The new research, published in the journal Science, provides the first comprehensive view of the core-mantle boundary over a wide area with such detailed resolution.
The researchers focused on echoes of seismic waves travelling beneath the Pacific Ocean basin.
Their analysis revealed a previously unknown structure beneath the volcanic Marquesas Islands in the South Pacific and showed that the structure beneath the Hawaiian Islands is much larger than previously known.
“By looking at thousands of core-mantle boundary echoes at once, instead of focusing on a few at a time, as is usually done, we have gotten a totally new perspective,” said Doyeon Kim, a postdoctoral fellow in the University of Maryland Department of Geology and the lead author of the paper.

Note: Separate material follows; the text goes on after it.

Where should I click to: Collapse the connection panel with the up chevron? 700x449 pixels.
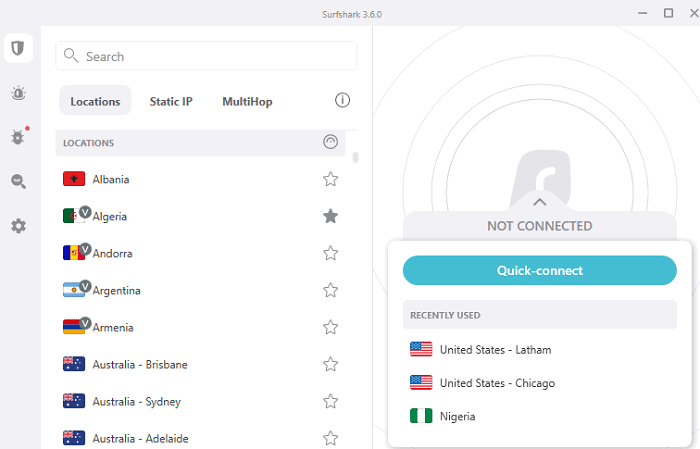coord(540,202)
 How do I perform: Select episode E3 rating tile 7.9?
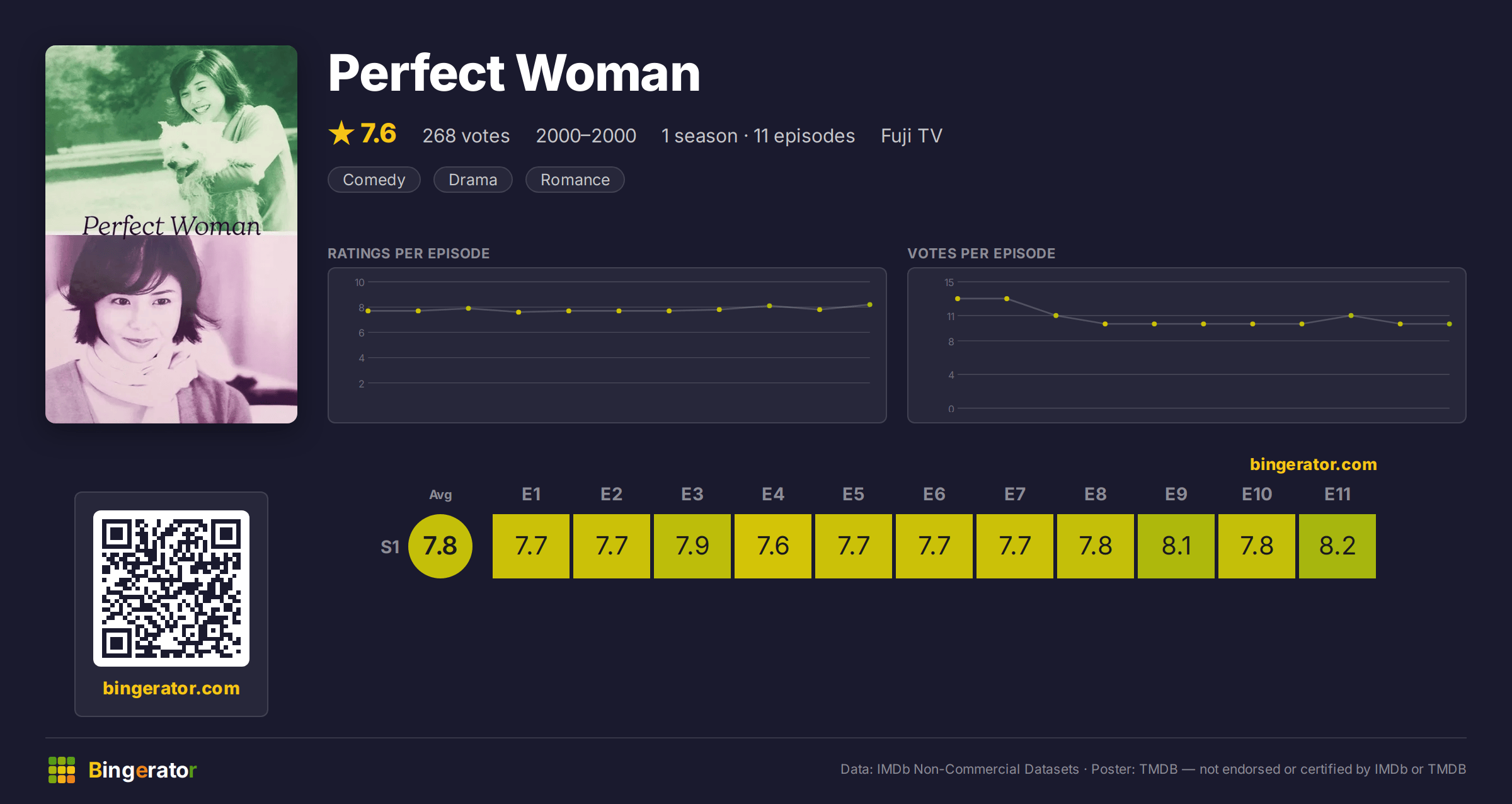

“This is showing us that the core-mantle boundary region has lots of structures that can produce these echoes, and that was something we didn’t realise before because we only had a narrow view.”
Earthquakes generate seismic waves below Earth’s surface that travel thousands of miles. When the waves encounter changes in rock density, temperature or composition, they change speed, bend or scatter, producing echoes that can be detected.
Echoes from nearby structures arrive more quickly, while those from larger structures are louder. By measuring the travel time and amplitude of these echoes as they arrive at seismometers in different locations, scientists can develop models of the physical properties of rock hidden below the surface. This process is similar to the way bats echo-locate to map their environment.
For this study, Kim and his colleagues looked for echoes generated by a specific type of wave, called a shear wave, as it travels along the core-mantle boundary.
In a recording from a single earthquake, known as a seismogram, echoes from diffracted shear waves can be hard to distinguish from random noise. But looking at many seismograms from many earthquakes at once can reveal similarities and patterns that identify the echoes hidden in the data.
Using a machine learning algorithm called Sequencer, the researchers analysed 7,000 seismograms from hundreds of earthquakes of 6.5 magnitude and greater occurring around the Pacific Ocean basin from 1990 to 2018.
Sequencer was developed by the new study’s co-authors from Johns Hopkins University and Tel Aviv University to find patterns in radiation from distant stars and galaxies. When applied to seismograms from earthquakes, the algorithm discovered a large number of shear wave echoes.
The study revealed a few surprises in the structure of the core-mantle boundary.
“We found echoes on about 40 per cent of all seismic wave paths,” said Vedran Lekic, an associate professor of geology at the University of Maryland and a co-author of the study.
“That was surprising because we were expecting them to be more rare, and what that means is the anomalous structures at the core-mantle boundary are much more widespread than previously thought.”
The scientists found that the large patch of very dense, hot material at the core-mantle boundary beneath Hawaii produced uniquely loud echoes, indicating that it is even larger than previous estimates.
This study also found a previously unknown ultralow-velocity zones beneath the Marquesas Islands.
Better understanding of the shape and extent of the structures at the core-mantle boundary can help reveal the geologic processes happening deep inside Earth. This knowledge may provide clues to the workings of plate tectonics and the evolution of our planet.